13. Notably, it must be understood that money can never really compensate a person who has sustained any sort of injury. It is merely an assessment of a sum of money that a court deems to be reasonable in the circumstances to assuage a person who has suffered an injury. However, this assessment must be reflective of the prevailing inflationary trends and is not without limits because a court must be guided by precedents.
14. Further, this court had due regard to the case of Kigaraari vs Aya (1982-88) 1 KAR 768where it was held that:-
“Damages must be within the limits set out by decided cases and also within the limits the Kenyan economy can afford. Large awards are inevitably passed on to members of the public, the vast majority of whom cannot afford the burden in the form of increased insurance and increased fees.”
15. This court perused the treatment notes from Kisumu District Hospital dated 19th August 2015, Discharge Summary from Aga Khan Hospital Kisumu with an admission date of 19th August 2015 and the Discharge Summary from Fountain Healthcare dated 14th September and noted that the Respondent herein suffered bruises on the forehead, upper lip cut wound, nose bleeding, loss of four (4) lower teeth, complex soft tissue injuries and anterior maxillary dental alveolar fracture following the said accident. Her injuries were termed as “grevious (sic) harm” in the P3 Form dated 19th August 2015.
16. She was admitted at Aga Khan Hospital Kisumu on 19th August 2015 and discharged on 20th August 2015. She was then admitted to Fountain HealthCare on 20th August 2015 and discharged on 25th August 2015.
17. Having considered the injuries the Respondent sustained vis-a-vis decided cases where plaintiffs suffered similar and/or comparable injuries, it was the considered opinion of this court that the quantum that was awarded was manifestly excessive as to warrant interference by this court. Taking inflationary trends and the impact of huge awards on quantum into consideration, this court came to the conclusion that a sum of Kshs 500,000/= would be reasonable compensation.
DISPOSITION
18. For the foregoing reasons, the upshot of this court’s decision was that the Appellant’s Appeal that was lodged on 31st July 2019 was merited. The effect of this is that the Judgment of the sum of Kshs 1,155,082/- that was entered by the Learned Trial Magistrate be and is hereby set aside and/or vacated and the same be and is hereby replaced with a Judgement that be and is hereby entered against the Appellant herein for the sum of Kshs 679,573. 80 made up as follows:-
a. General Damages Kshs 500,000. 00
b. Special Damages Kshs 255,082. 00
Kshs 755,082. 00
Less 10% contributory negligence Kshs 75,508. 20
Kshs 679,573. 80
Plus costs and interest thereon at court rates. Interest on special damages will be from date of filing suit while interest on general damages will be from the date of judgment.
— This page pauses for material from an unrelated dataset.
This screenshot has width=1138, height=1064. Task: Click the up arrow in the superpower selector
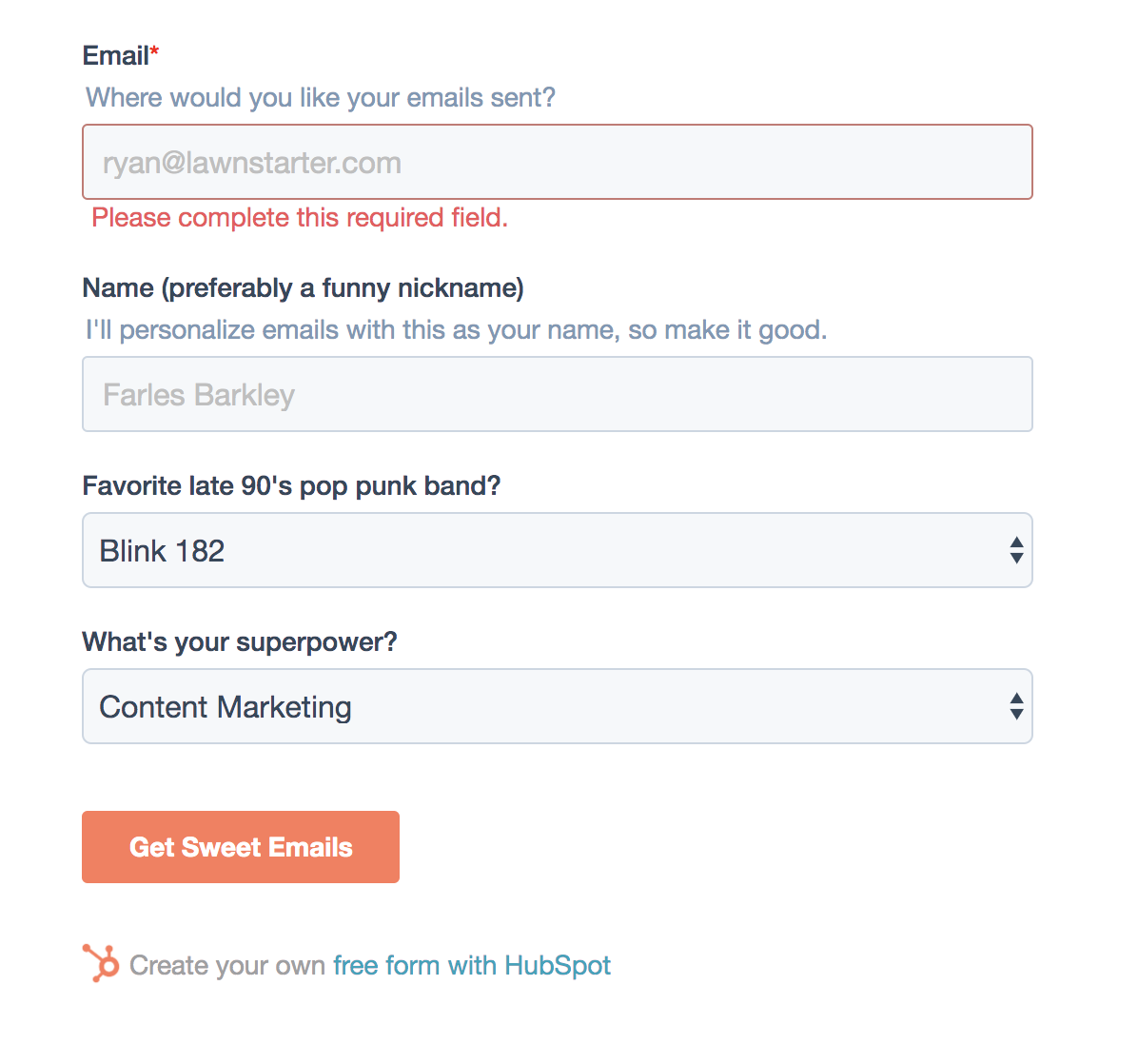1016,699
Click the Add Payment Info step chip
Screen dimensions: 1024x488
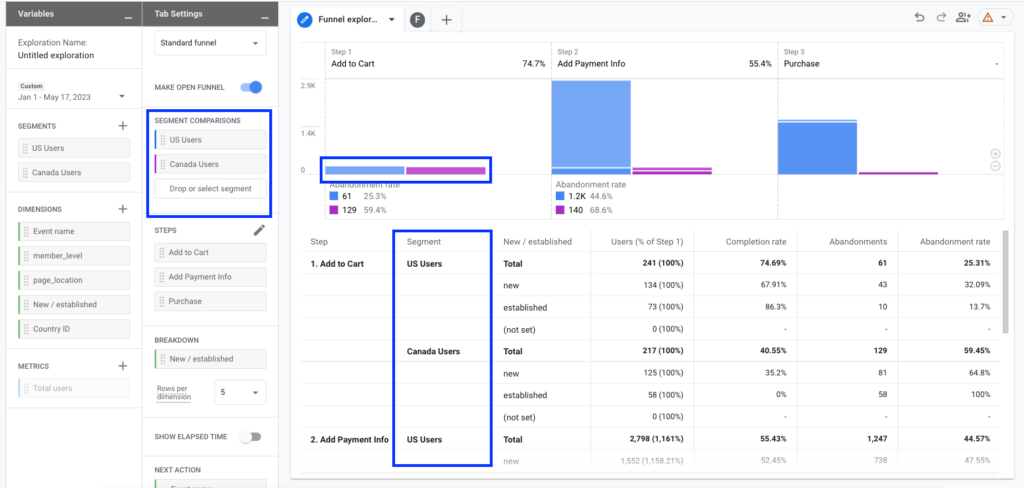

19. Although the Appellant was successful in its Appeal in which case costs should follow the event, this court deviated from the general principle that costs follow the event for the reason that the financial might between the Appellant and the Respondent was so huge. The Appellant was a company while the Respondent was seventy five (75) years of age. She had suffered a reduction of the quantum that she had been awarded by the Trial Court. For the said reasons, this court hereby directs that each party bear its own cost of this Appeal.
20. It is so ordered.
DATED and DELIVERED at KISUMU this 27th day of July 2021.